A bayou (pronounced or ) is a small, slow-moving stream or creek, or a lake or pool (bayou lake) that lies in an abandoned channel of a stream. Bayous are usually located in relatively flat, low-lying areas, for example, in the Mississippi River delta region of the southern United States. A bayou is frequently a slackwater anabranch or minor braid of a braided channel, that is moving with less velocity than the mainstem. Many bayous are the home of crawfish, certain species of shrimp, other shellfish, and catfish.
The word was first used by the English in Louisiana and is thought to originate from the Choctaw word bayuk, which means "small stream." The first settlements of Acadians in southern Louisiana were near Bayou Lafourche and Bayou des Ecores, which led to a close association of the bayou with Cajun culture.

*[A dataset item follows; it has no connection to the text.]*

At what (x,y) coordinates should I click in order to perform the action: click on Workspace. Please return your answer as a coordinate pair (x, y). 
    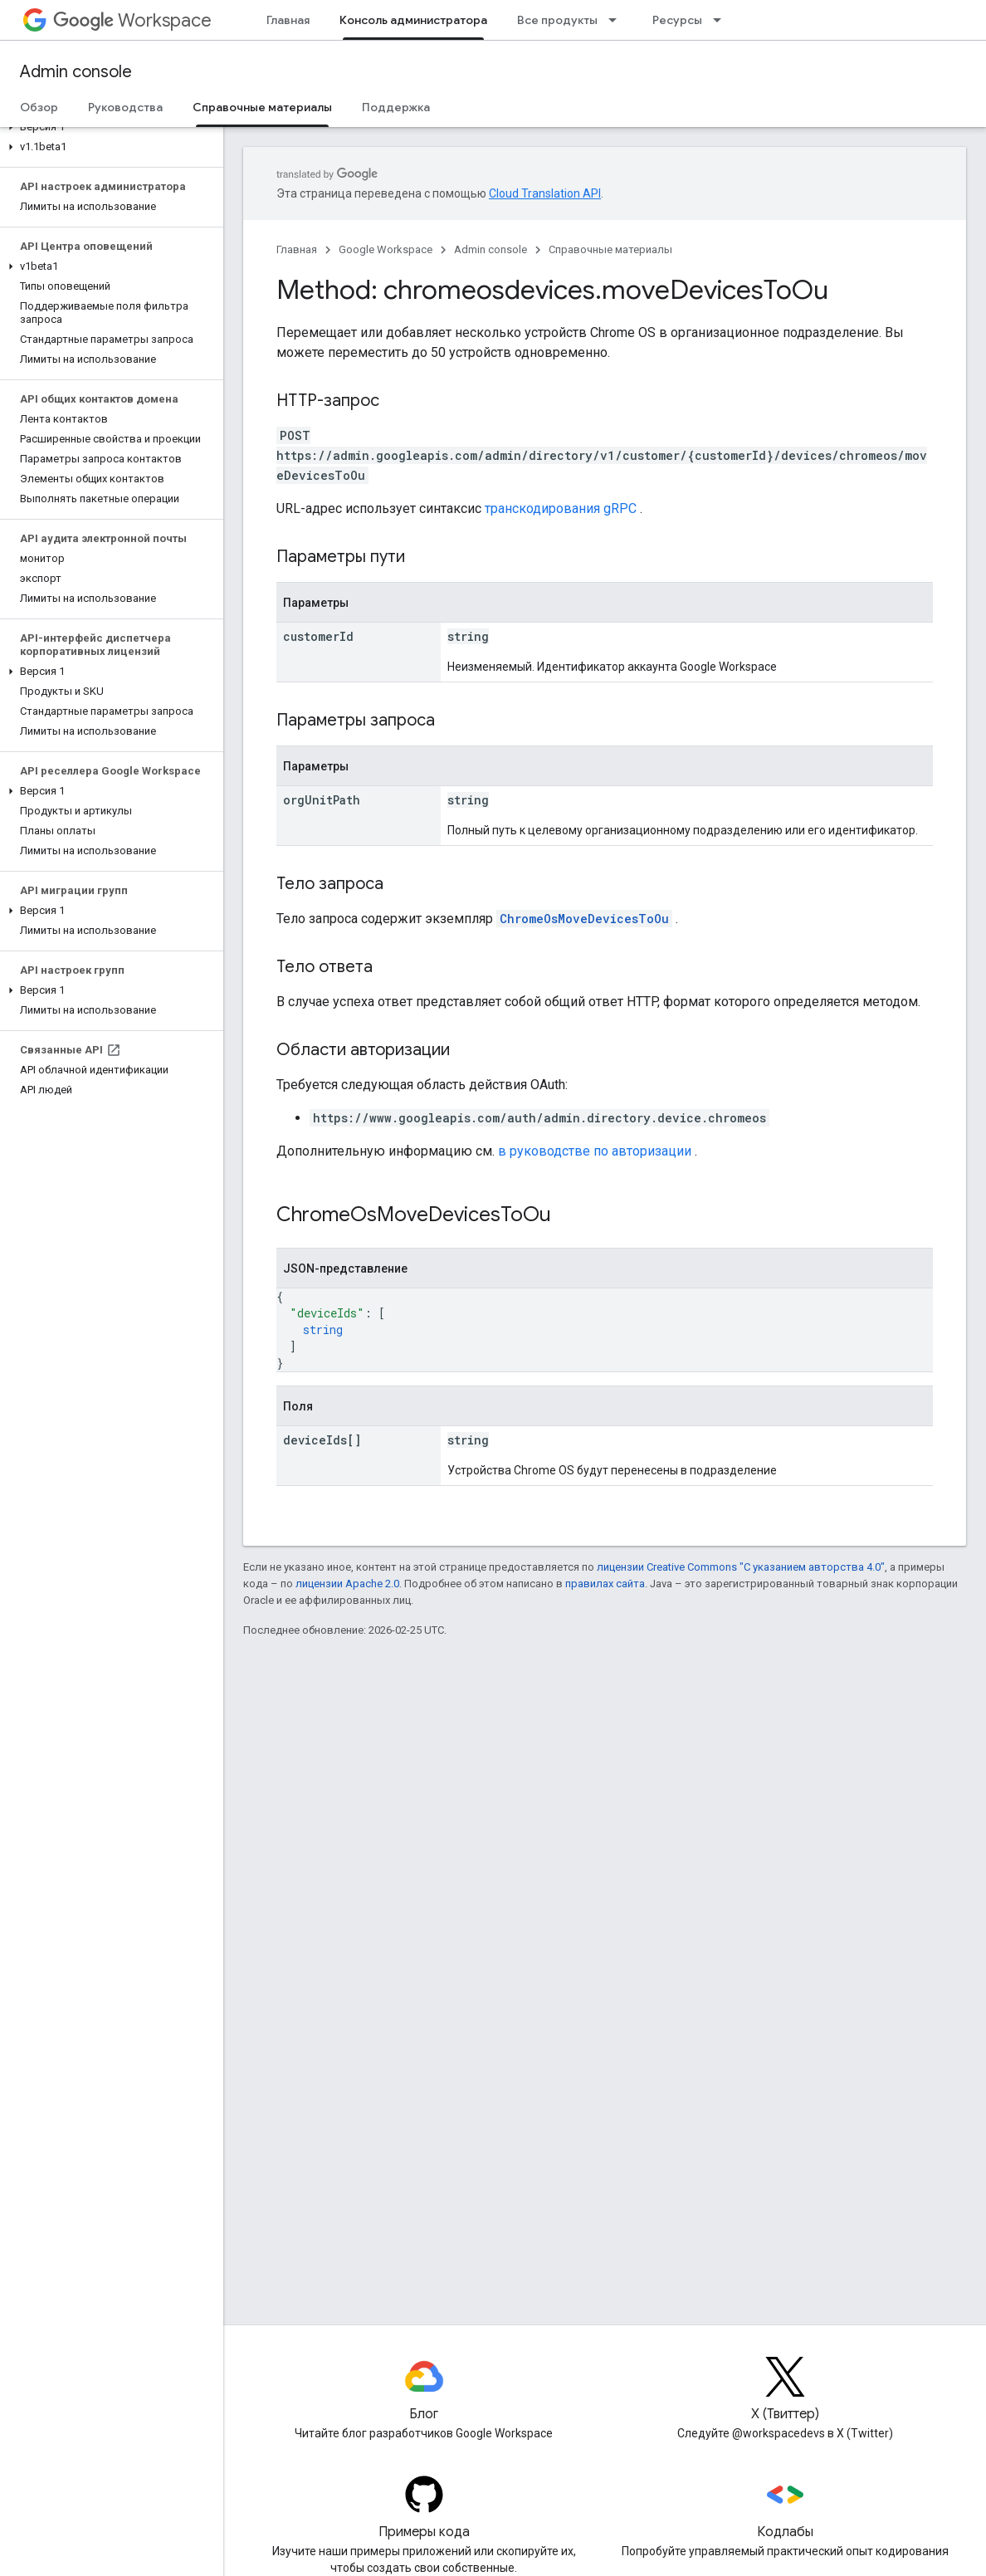
    Looking at the image, I should click on (132, 20).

Bayou Country is most closely associated with Cajun and Creole cultural groups native to the Gulf Coast region generally stretching from Houston, Texas, to Mobile, Alabama, with its center in New Orleans, Louisiana.
An alternate spelling "buyou" has also been used, as in the "Pine Buyou" used in a description by Congress in 1833 of Arkansas Territory.
Bayous are often the setting of horror movies since they are commonly seen as spooky and mysterious. Some famous horror movies that are associated or take place in bayous include The Skeleton Key, Hatchet, and The Reaping.